Convert char to short

Others have not explained why your code does not work, so I will quickly hit it:

 memcpy(pshort , pchar + 1 , 1); memcpy(pshort + 1, pchar , 1); 

Adding TYPE * p to the pointer moves the pointer using sizeof( TYPE ) increments (so it points to the next element, remember that this is defined only inside the array). Therefore, if pchar + 1 correct, pshort + 1 not (since it refers to the next short ).

 aux = ((*pchar & 0x00FF) << 8) | ((*(pchar+1) & 0xFF00) >> 8); 

Errr .... the right side is broken more than one. Firstly, *(pchar+1) is a char , and & 0xFF00 on a char will always give 0 (because a char is only 8 bits, at least on modern machines ...). And then you shift these 8 bits to the right ...?

And just in case, when you did not know about it, if you did not use 0x00FF on the left side (advancing *pchar in the width of the right operand), but ( char size) 0xFF, the result of this operation will still be of type char , and shifting this 8 bits to the left doesn't make much sense either (since the type doesn't expand magically).

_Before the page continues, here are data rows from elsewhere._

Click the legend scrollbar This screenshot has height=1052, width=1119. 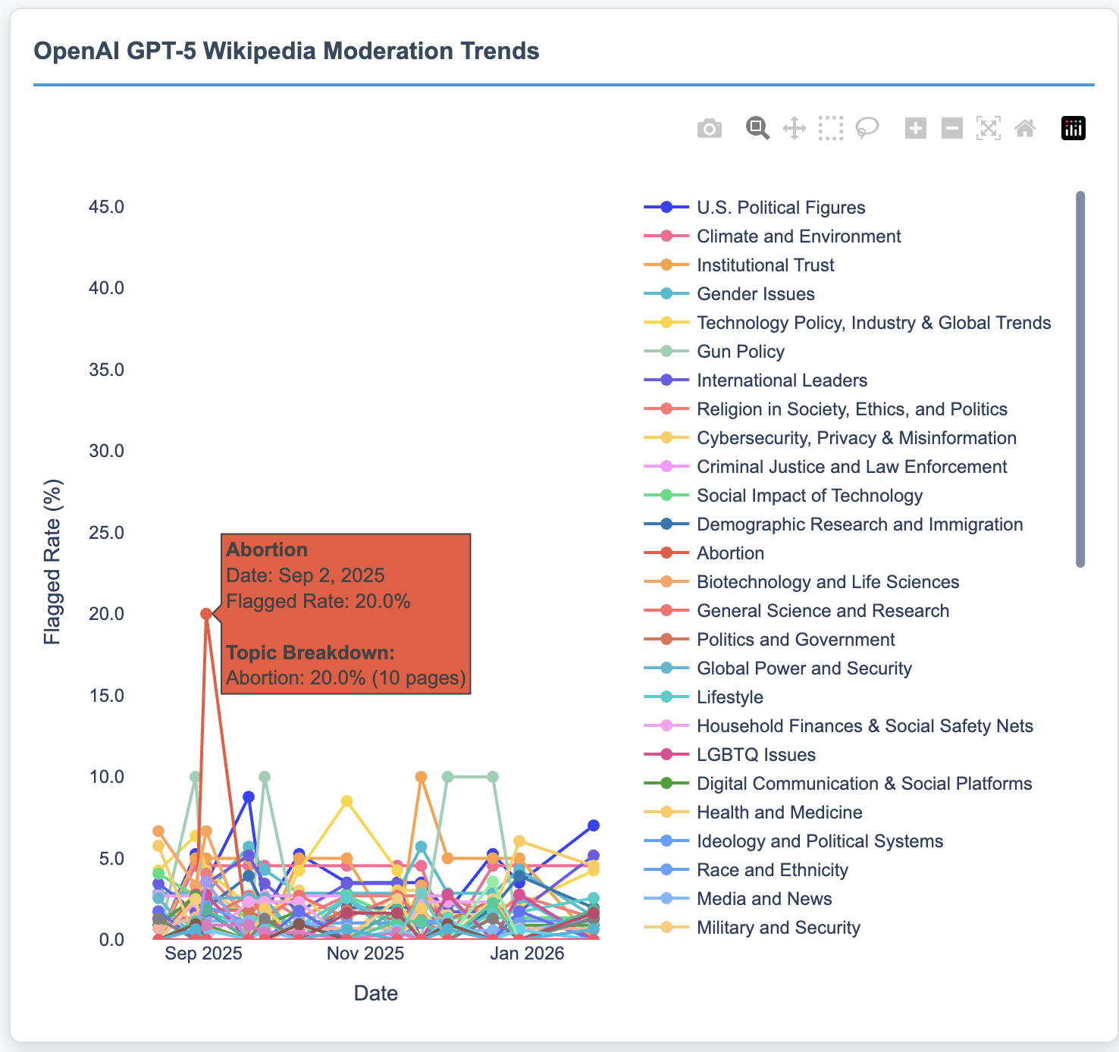(x=1080, y=379)
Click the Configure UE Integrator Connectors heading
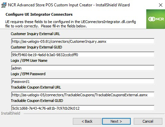Screen dimensions: 165x127 [39, 14]
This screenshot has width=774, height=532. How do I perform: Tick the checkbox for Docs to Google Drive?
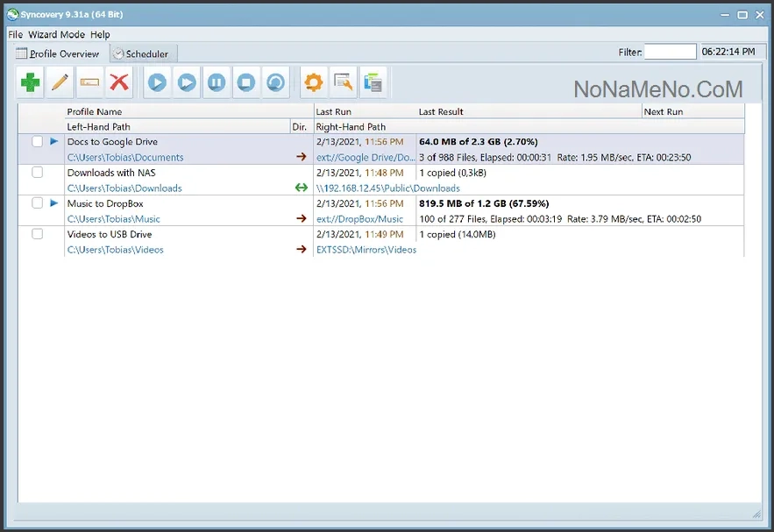[37, 142]
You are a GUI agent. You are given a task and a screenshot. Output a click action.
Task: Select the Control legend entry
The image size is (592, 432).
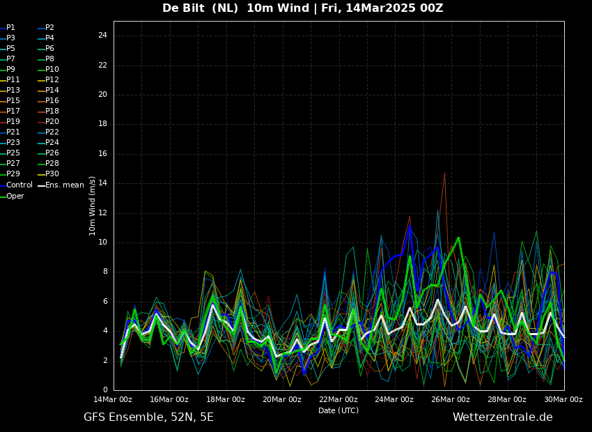(x=16, y=185)
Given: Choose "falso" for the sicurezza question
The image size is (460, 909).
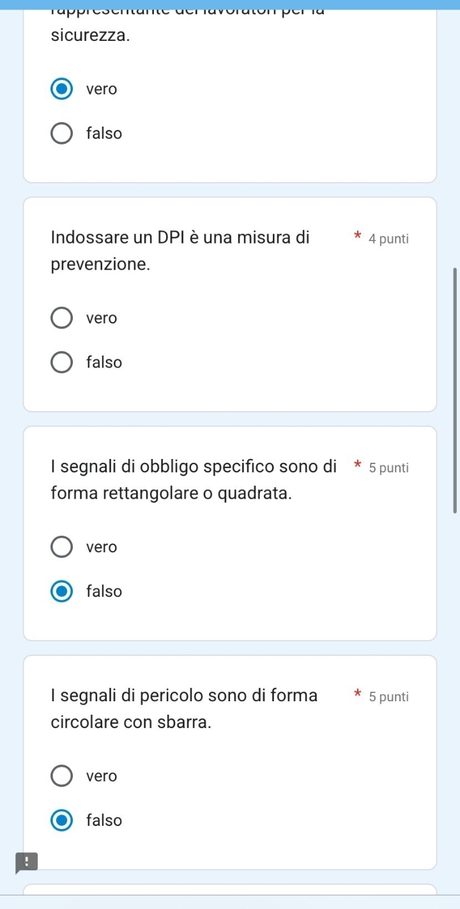Looking at the screenshot, I should click(x=62, y=134).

Another way to do this hasn't mentioned union yet:

  #include <stdio.h> struct chars_t { // could also go for char[2] here, // whichever makes more sense semantically... char first; char second; }; union combo_t { // elements of a union share the memory, ie // reside at the same address, not consecutive ones short shrt; struct chars_t chrs; }; int main() { union combo_t x; x.chrs.first = 0x01; x.chrs.second = 0x02; printf( "%x", x.shrt ); return 0; } 

If you use this in a wider context, beware of debugging the structure.